- **OBJECTIVE**
Does the recipe below agree with each of these statements? (a) The apples cook in the frying pan for about 15 minutes. (b) The oats are sprinkled over the top crust. (c) The glaze goes on after the pie has cooled completely. Answer yes or no for each, and quote the words from the recipe that settle it.

- **EXCERPTED TEXT**
Whisk together the flour and salt in a large mixing bowl. Cut in the softened butter with a knives until the mixture resembles coarse crumbs. Whisk together the egg yolks in a measuring jug, then add enough milk to reach 150ml. Gradually stir into the flour mixture until moistened.
Turn the dough out onto a lightly floured surface and knead briefly. Roll about half of the dough out to fit the prepared baking dish. Place the bottom pastry layer in the baking dish. Sprinkle the oats evenly over the base. Roll out the top layer and set aside.
Mix the cornflour and lemon juice together until smooth. Heat the cornflour mixture in a large frying pan with the apples, caster sugar, dark brown soft sugar, cinnamon and nutmeg over medium heat until the apples are tender, about 15 minutes. Remove from heat and allow to cool slightly.
Spread the apple filling evenly over the oats. Cover the filling with the top layer. Pinch the edges together to seal the pastry and brush with egg white. Cut a few slits on the top crust to vent.
Bake in the preheated oven until golden brown and the filling has thickened, about 50 minutes.
While pie is baking, prepare the glaze by beating the icing sugar with 1 tablespoon of milk in a small bowl. Stir in the almond extract. Drizzle the glaze over the warm pie. Mix 1 teaspoon of sugar and 1/2 teaspoon of cinnamon together in a small bowl and sprinkle over the glaze. Cool completely before cutting into bars.

- **ENTRIES PROVIDED**
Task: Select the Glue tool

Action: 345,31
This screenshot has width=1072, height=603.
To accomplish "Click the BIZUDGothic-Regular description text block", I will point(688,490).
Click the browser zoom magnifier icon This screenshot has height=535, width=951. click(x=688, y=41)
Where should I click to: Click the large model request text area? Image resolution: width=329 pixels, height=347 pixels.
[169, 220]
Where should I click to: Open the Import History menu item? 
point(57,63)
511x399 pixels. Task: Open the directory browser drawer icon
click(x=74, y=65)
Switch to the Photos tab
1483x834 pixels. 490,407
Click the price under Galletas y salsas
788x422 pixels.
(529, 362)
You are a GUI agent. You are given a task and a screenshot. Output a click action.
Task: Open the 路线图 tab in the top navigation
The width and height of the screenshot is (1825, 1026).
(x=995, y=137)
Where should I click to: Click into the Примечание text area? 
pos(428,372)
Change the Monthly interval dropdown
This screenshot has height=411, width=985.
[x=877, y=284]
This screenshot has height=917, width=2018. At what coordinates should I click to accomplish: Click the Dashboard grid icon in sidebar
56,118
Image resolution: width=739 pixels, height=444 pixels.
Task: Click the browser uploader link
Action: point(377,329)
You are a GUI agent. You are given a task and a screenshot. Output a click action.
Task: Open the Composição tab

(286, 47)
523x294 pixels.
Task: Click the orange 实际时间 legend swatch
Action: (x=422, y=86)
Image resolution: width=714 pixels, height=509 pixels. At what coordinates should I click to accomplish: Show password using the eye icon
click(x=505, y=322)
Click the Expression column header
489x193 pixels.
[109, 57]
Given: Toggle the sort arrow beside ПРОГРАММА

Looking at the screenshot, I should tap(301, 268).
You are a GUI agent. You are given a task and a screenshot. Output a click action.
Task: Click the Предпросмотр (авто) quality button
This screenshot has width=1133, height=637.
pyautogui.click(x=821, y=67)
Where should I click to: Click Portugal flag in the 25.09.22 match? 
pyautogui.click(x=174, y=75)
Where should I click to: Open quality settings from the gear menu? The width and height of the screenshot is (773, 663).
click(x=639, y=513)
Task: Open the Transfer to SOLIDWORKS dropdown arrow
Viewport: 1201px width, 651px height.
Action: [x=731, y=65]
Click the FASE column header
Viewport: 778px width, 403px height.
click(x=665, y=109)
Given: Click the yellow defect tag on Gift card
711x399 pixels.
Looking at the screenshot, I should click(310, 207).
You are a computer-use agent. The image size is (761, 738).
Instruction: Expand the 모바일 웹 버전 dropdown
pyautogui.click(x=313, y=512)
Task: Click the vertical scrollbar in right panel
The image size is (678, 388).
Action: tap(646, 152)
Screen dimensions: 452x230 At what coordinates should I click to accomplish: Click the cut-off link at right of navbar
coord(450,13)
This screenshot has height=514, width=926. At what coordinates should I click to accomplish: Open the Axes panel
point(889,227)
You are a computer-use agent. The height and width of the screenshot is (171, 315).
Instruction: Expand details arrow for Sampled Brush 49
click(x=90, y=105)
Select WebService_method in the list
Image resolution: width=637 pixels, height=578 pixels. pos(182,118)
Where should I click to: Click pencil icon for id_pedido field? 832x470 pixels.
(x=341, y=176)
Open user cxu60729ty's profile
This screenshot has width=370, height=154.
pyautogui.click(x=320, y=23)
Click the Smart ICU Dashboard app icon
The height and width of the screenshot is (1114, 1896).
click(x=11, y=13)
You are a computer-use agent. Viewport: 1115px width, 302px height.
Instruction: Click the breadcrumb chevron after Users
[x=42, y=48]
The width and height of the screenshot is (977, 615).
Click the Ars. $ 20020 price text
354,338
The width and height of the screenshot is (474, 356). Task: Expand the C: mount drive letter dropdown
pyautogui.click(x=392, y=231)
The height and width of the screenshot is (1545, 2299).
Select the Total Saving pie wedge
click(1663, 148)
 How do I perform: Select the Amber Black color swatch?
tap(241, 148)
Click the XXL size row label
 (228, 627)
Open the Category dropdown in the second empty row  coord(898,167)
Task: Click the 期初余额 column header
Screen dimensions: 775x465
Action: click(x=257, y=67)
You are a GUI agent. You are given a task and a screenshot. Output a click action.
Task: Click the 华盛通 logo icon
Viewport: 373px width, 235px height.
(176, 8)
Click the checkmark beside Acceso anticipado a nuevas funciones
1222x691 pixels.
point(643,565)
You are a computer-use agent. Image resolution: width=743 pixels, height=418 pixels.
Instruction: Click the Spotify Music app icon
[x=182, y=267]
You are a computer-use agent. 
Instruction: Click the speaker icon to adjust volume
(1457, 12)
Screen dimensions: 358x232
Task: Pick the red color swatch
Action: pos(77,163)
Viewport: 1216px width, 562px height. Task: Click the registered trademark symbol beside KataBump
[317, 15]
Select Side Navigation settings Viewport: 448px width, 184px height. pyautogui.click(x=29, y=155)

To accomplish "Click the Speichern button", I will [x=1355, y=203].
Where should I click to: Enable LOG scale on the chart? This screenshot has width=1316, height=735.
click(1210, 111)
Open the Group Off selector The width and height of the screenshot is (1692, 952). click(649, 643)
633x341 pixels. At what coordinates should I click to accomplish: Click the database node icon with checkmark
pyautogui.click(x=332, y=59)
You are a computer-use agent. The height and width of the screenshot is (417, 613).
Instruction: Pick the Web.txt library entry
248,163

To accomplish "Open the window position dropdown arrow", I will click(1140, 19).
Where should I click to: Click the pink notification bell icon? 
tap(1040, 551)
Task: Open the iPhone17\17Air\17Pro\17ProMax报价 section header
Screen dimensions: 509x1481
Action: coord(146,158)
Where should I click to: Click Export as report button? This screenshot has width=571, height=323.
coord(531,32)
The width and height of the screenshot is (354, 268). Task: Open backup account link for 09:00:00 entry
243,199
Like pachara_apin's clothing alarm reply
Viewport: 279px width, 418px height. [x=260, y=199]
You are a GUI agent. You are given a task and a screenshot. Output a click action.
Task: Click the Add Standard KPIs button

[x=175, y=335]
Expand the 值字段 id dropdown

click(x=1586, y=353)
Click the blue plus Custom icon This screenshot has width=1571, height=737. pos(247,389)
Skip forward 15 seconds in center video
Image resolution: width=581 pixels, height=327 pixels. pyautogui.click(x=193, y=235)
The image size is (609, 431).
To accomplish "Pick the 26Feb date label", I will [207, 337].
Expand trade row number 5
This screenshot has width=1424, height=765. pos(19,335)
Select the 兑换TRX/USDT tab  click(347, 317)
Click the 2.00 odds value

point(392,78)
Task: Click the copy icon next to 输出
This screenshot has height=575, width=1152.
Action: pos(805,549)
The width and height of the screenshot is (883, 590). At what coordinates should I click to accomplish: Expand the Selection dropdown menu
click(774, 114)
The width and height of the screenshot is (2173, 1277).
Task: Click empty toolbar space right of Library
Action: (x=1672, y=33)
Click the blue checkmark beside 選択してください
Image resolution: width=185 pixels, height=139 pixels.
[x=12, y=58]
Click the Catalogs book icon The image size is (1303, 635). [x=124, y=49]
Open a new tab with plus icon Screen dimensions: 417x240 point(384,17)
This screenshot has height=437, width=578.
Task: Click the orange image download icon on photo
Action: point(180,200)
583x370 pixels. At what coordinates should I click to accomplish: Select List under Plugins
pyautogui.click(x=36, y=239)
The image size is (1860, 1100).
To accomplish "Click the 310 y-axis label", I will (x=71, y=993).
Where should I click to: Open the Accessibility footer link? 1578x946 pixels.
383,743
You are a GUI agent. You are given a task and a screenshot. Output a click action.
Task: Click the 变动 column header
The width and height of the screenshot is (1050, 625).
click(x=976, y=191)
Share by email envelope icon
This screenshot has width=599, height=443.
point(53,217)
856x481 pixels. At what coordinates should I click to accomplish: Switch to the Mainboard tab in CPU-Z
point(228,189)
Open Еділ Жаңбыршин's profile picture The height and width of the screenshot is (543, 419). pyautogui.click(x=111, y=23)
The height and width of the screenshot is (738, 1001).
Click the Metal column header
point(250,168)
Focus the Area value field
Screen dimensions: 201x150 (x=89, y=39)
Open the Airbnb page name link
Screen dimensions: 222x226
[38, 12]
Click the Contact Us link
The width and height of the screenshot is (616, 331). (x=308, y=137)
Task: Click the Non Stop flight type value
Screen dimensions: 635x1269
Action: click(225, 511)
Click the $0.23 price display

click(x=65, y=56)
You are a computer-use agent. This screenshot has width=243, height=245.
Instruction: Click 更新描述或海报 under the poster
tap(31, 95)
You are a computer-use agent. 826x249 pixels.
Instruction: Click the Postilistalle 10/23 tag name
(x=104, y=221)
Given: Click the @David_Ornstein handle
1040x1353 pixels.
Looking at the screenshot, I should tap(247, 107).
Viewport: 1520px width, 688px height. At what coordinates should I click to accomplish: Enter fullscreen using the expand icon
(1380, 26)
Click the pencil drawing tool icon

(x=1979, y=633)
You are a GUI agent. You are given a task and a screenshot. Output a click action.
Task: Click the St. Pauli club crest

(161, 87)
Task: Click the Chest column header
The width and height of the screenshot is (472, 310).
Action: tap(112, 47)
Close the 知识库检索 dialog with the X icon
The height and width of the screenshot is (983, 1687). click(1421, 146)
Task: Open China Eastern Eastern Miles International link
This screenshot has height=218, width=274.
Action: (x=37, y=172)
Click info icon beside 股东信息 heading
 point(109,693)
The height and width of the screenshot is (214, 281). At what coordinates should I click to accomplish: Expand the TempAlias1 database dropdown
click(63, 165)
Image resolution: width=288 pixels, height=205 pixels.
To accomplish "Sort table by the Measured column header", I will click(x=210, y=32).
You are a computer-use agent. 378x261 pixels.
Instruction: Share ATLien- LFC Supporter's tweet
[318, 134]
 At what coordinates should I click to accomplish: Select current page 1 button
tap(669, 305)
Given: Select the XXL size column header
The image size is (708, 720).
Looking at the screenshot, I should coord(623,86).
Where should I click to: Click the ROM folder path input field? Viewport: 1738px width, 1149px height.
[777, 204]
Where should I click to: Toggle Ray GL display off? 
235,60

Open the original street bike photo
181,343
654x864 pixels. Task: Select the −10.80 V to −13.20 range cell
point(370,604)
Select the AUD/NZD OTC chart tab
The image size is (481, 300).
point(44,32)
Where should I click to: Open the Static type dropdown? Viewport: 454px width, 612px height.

- **SOLUTION**
(a) Yes: "until the apples are tender, about 15 minutes."
(b) No: "Sprinkle the oats evenly over the base."
(c) No: "Drizzle the glaze over the warm pie."